Work to complete: Give back exactly the lines of the data below, starting with the line that has "Where should I click to: Select" and going on through the line that has "Open the theverge source card".

------ Records supplied ------

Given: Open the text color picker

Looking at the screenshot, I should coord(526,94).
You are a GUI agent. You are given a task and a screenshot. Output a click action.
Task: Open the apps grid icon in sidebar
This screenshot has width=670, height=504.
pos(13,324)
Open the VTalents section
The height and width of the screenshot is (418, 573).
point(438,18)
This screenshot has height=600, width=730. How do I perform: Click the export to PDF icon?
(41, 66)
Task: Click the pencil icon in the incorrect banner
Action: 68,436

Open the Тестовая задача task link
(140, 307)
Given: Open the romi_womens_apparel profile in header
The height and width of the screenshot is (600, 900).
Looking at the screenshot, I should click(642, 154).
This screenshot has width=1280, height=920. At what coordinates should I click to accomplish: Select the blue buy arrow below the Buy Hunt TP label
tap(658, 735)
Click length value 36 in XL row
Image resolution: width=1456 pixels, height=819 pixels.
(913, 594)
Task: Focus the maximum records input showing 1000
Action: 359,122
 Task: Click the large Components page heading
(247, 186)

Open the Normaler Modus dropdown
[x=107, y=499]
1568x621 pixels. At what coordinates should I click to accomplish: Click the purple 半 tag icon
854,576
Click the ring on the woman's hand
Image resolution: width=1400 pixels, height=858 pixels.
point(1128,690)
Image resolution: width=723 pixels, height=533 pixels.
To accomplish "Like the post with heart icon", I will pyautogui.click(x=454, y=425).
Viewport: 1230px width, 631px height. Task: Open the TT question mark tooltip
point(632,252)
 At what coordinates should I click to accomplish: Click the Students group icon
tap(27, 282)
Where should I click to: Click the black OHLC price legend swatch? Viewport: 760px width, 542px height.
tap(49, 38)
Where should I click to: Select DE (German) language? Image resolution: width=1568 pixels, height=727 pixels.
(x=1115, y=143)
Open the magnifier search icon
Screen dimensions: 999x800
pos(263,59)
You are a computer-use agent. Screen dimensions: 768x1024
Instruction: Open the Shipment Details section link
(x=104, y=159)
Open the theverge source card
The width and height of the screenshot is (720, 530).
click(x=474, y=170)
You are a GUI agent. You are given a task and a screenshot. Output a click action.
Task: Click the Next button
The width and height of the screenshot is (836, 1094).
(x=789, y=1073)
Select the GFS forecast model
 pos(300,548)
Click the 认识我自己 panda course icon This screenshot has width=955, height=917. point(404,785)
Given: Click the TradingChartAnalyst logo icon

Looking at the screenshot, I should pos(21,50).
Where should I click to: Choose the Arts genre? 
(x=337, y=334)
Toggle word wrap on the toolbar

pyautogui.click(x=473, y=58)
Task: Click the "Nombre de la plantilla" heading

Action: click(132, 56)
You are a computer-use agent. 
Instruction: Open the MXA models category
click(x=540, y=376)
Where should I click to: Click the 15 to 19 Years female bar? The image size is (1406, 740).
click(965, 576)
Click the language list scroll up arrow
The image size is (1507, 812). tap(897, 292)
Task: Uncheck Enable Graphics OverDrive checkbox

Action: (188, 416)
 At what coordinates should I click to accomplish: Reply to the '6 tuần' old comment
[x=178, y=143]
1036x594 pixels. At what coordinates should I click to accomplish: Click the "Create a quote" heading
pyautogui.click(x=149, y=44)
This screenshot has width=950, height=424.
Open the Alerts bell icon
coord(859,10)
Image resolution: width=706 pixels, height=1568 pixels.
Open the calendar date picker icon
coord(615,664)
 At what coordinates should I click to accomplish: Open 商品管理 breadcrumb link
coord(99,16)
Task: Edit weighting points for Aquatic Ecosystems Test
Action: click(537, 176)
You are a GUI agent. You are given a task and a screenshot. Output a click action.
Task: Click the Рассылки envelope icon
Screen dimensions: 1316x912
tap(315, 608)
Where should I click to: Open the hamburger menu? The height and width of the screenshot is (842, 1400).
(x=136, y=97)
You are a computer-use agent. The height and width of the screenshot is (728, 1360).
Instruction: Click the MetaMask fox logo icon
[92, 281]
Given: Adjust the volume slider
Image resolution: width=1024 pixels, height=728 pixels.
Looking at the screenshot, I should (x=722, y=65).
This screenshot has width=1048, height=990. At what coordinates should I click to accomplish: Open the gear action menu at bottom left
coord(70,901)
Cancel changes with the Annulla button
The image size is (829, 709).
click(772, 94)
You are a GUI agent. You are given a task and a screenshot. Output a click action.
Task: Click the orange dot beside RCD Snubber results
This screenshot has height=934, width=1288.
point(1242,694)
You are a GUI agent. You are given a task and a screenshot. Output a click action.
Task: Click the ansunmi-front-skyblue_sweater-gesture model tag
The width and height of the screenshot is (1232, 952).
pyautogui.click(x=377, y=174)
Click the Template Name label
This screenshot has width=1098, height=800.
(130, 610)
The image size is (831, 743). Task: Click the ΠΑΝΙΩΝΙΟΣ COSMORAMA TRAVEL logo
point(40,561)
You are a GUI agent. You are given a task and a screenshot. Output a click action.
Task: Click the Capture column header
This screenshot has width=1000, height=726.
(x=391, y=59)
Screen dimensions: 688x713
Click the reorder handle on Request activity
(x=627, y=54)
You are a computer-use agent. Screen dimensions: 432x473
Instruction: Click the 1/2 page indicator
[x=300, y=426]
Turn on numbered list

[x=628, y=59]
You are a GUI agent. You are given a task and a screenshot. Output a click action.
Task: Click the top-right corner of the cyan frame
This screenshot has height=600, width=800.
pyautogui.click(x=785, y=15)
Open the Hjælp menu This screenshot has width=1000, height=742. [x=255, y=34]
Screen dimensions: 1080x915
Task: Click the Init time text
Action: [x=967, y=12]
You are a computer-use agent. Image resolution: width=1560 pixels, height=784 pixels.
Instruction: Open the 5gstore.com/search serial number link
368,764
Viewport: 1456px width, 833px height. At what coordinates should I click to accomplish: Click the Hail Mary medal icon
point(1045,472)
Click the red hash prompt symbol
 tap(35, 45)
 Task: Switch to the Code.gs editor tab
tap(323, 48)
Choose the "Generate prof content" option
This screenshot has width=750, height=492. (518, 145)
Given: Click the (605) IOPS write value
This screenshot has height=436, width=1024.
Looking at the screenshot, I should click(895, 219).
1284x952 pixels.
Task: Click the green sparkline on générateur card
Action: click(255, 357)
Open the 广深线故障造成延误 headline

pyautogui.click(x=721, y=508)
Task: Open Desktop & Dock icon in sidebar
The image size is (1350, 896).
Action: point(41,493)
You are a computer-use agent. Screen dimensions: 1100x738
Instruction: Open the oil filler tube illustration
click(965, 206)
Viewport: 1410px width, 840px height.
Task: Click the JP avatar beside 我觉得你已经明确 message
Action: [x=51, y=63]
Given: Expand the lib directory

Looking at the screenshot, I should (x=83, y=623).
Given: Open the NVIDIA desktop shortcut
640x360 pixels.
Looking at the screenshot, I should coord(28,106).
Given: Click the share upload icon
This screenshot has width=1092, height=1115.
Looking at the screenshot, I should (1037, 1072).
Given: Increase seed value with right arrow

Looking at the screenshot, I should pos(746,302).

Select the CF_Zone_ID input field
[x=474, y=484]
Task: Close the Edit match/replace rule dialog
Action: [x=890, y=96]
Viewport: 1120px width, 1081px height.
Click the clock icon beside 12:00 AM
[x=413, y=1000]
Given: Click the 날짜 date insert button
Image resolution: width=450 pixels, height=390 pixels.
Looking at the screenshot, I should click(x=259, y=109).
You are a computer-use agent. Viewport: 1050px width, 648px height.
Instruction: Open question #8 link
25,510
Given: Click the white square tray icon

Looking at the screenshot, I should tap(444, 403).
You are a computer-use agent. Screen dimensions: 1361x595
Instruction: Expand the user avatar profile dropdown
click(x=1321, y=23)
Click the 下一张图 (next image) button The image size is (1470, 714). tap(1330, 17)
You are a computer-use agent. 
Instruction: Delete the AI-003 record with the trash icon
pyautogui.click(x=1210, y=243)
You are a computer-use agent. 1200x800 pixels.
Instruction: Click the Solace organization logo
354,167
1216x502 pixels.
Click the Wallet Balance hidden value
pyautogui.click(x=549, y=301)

------

Solved problem:
Where should I click to: Select DE (German) language? Image resolution: width=1568 pixels, height=727 pixels.
(x=1115, y=143)
Open the magnifier search icon
Screen dimensions: 999x800
pos(263,59)
You are a computer-use agent. Screen dimensions: 768x1024
Instruction: Open the Shipment Details section link
(x=104, y=159)
Open the theverge source card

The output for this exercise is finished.